Dati di partenza:
━━━━━━

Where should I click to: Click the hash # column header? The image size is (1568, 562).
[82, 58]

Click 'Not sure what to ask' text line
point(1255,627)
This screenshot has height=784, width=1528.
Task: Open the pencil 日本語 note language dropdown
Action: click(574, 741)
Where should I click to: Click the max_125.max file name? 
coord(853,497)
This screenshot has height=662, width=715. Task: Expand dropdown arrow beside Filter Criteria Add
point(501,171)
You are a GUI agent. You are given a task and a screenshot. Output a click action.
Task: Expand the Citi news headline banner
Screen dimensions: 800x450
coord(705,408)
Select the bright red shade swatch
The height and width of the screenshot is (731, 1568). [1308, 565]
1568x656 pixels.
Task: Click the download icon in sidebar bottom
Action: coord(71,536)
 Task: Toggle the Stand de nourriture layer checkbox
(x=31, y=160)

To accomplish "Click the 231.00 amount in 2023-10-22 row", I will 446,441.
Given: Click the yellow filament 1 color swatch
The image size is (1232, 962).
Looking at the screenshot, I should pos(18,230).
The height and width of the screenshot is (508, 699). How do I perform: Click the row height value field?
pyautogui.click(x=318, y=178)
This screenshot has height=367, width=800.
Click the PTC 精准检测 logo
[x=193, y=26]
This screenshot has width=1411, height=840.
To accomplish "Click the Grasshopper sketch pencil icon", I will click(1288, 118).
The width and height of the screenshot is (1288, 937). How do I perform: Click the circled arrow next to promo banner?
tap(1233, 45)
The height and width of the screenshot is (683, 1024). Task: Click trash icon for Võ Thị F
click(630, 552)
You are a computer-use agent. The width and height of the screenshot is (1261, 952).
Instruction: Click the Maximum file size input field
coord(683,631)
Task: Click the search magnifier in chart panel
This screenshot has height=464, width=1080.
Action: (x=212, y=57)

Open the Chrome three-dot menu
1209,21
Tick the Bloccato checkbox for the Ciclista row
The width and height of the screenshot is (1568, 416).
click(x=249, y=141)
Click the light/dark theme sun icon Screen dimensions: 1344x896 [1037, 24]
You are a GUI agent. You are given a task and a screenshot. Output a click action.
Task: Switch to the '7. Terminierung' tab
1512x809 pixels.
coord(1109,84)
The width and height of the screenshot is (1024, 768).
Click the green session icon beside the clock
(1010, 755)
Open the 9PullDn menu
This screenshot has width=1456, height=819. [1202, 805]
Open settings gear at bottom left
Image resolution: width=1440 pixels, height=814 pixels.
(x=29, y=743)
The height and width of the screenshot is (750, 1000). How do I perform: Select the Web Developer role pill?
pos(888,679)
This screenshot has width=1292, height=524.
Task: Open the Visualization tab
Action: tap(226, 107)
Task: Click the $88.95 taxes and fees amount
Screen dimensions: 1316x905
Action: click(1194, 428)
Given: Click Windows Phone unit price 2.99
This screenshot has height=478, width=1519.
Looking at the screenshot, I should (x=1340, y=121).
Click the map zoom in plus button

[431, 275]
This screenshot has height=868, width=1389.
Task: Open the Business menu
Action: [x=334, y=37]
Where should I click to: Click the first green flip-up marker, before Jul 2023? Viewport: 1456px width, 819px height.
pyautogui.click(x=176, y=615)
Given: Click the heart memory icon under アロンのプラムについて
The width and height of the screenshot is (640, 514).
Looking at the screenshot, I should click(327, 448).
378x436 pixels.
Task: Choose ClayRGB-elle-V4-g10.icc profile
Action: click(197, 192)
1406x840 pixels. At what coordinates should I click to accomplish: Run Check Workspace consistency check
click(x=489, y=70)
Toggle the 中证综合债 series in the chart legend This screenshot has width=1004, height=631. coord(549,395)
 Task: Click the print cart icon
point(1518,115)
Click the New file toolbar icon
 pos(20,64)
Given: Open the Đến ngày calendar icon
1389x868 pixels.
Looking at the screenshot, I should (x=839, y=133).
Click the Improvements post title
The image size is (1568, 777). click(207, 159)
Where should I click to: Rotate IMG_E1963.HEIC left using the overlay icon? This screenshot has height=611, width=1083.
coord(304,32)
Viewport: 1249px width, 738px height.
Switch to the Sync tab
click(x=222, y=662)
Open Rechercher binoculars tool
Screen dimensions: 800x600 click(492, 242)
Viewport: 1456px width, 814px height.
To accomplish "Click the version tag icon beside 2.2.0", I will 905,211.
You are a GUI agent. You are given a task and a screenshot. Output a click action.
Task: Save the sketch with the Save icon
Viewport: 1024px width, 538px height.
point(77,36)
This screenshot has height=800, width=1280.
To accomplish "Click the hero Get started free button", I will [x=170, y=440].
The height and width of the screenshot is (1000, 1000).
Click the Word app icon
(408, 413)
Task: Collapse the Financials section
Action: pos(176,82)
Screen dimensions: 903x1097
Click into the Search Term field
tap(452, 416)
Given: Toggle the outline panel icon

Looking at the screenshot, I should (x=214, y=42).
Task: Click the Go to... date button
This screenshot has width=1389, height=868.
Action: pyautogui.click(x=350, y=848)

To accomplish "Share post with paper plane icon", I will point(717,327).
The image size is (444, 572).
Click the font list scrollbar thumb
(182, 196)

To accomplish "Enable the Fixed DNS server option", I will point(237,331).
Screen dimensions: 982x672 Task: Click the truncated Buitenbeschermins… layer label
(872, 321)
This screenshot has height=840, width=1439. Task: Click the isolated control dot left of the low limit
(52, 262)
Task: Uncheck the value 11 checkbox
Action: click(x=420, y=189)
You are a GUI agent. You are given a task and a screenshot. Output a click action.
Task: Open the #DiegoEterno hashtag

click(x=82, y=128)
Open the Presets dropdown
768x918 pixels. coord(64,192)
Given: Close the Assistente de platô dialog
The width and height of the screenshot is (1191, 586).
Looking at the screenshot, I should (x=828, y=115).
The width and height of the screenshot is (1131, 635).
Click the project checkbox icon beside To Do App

━━━━━━

Obiettivo del compito: Trascrivi fedelmente tutti i dati riportati sopra, riga per riga, senza cambiare nulla.

Risultato del compito:
Where should I click to: Click the hash # column header? The image size is (1568, 562).
[82, 58]

Click 'Not sure what to ask' text line
point(1255,627)
This screenshot has height=784, width=1528.
Task: Open the pencil 日本語 note language dropdown
Action: click(574, 741)
Where should I click to: Click the max_125.max file name? 
coord(853,497)
This screenshot has height=662, width=715. Task: Expand dropdown arrow beside Filter Criteria Add
point(501,171)
You are a GUI agent. You are given a task and a screenshot. Output a click action.
Task: Expand the Citi news headline banner
Screen dimensions: 800x450
coord(705,408)
Select the bright red shade swatch
The height and width of the screenshot is (731, 1568). [1308, 565]
1568x656 pixels.
Task: Click the download icon in sidebar bottom
Action: coord(71,536)
 Task: Toggle the Stand de nourriture layer checkbox
(x=31, y=160)

To accomplish "Click the 231.00 amount in 2023-10-22 row", I will 446,441.
Given: Click the yellow filament 1 color swatch
The image size is (1232, 962).
Looking at the screenshot, I should pos(18,230).
The height and width of the screenshot is (508, 699). How do I perform: Click the row height value field?
pyautogui.click(x=318, y=178)
This screenshot has height=367, width=800.
Click the PTC 精准检测 logo
[x=193, y=26]
This screenshot has width=1411, height=840.
To accomplish "Click the Grasshopper sketch pencil icon", I will click(1288, 118).
The width and height of the screenshot is (1288, 937). How do I perform: Click the circled arrow next to promo banner?
tap(1233, 45)
The height and width of the screenshot is (683, 1024). Task: Click trash icon for Võ Thị F
click(630, 552)
You are a computer-use agent. The width and height of the screenshot is (1261, 952).
Instruction: Click the Maximum file size input field
coord(683,631)
Task: Click the search magnifier in chart panel
This screenshot has height=464, width=1080.
Action: (x=212, y=57)

Open the Chrome three-dot menu
1209,21
Tick the Bloccato checkbox for the Ciclista row
The width and height of the screenshot is (1568, 416).
click(x=249, y=141)
Click the light/dark theme sun icon Screen dimensions: 1344x896 [1037, 24]
You are a GUI agent. You are given a task and a screenshot. Output a click action.
Task: Switch to the '7. Terminierung' tab
1512x809 pixels.
coord(1109,84)
The width and height of the screenshot is (1024, 768).
Click the green session icon beside the clock
(1010, 755)
Open the 9PullDn menu
This screenshot has width=1456, height=819. [1202, 805]
Open settings gear at bottom left
Image resolution: width=1440 pixels, height=814 pixels.
(x=29, y=743)
The height and width of the screenshot is (750, 1000). How do I perform: Select the Web Developer role pill?
pos(888,679)
This screenshot has width=1292, height=524.
Task: Open the Visualization tab
Action: tap(226, 107)
Task: Click the $88.95 taxes and fees amount
Screen dimensions: 1316x905
Action: click(1194, 428)
Given: Click Windows Phone unit price 2.99
This screenshot has height=478, width=1519.
Looking at the screenshot, I should (x=1340, y=121).
Click the map zoom in plus button

[431, 275]
This screenshot has height=868, width=1389.
Task: Open the Business menu
Action: [x=334, y=37]
Where should I click to: Click the first green flip-up marker, before Jul 2023? Viewport: 1456px width, 819px height.
pyautogui.click(x=176, y=615)
Given: Click the heart memory icon under アロンのプラムについて
The width and height of the screenshot is (640, 514).
Looking at the screenshot, I should click(327, 448).
378x436 pixels.
Task: Choose ClayRGB-elle-V4-g10.icc profile
Action: click(197, 192)
1406x840 pixels. At what coordinates should I click to accomplish: Run Check Workspace consistency check
click(x=489, y=70)
Toggle the 中证综合债 series in the chart legend This screenshot has width=1004, height=631. coord(549,395)
 Task: Click the print cart icon
point(1518,115)
Click the New file toolbar icon
 pos(20,64)
Given: Open the Đến ngày calendar icon
1389x868 pixels.
Looking at the screenshot, I should (x=839, y=133).
Click the Improvements post title
The image size is (1568, 777). click(207, 159)
Where should I click to: Rotate IMG_E1963.HEIC left using the overlay icon? This screenshot has height=611, width=1083.
coord(304,32)
Viewport: 1249px width, 738px height.
Switch to the Sync tab
click(x=222, y=662)
Open Rechercher binoculars tool
Screen dimensions: 800x600 click(492, 242)
Viewport: 1456px width, 814px height.
To accomplish "Click the version tag icon beside 2.2.0", I will 905,211.
You are a GUI agent. You are given a task and a screenshot. Output a click action.
Task: Save the sketch with the Save icon
Viewport: 1024px width, 538px height.
point(77,36)
This screenshot has height=800, width=1280.
To accomplish "Click the hero Get started free button", I will [x=170, y=440].
The height and width of the screenshot is (1000, 1000).
Click the Word app icon
(408, 413)
Task: Collapse the Financials section
Action: pos(176,82)
Screen dimensions: 903x1097
Click into the Search Term field
tap(452, 416)
Given: Toggle the outline panel icon

Looking at the screenshot, I should (x=214, y=42).
Task: Click the Go to... date button
This screenshot has width=1389, height=868.
Action: pyautogui.click(x=350, y=848)

To accomplish "Share post with paper plane icon", I will point(717,327).
The image size is (444, 572).
Click the font list scrollbar thumb
(182, 196)

To accomplish "Enable the Fixed DNS server option", I will point(237,331).
Screen dimensions: 982x672 Task: Click the truncated Buitenbeschermins… layer label
(872, 321)
This screenshot has height=840, width=1439. Task: Click the isolated control dot left of the low limit
(52, 262)
Task: Uncheck the value 11 checkbox
Action: click(x=420, y=189)
You are a GUI agent. You are given a task and a screenshot. Output a click action.
Task: Open the #DiegoEterno hashtag

click(x=82, y=128)
Open the Presets dropdown
768x918 pixels. coord(64,192)
Given: Close the Assistente de platô dialog
The width and height of the screenshot is (1191, 586).
Looking at the screenshot, I should (x=828, y=115).
The width and height of the screenshot is (1131, 635).
Click the project checkbox icon beside To Do App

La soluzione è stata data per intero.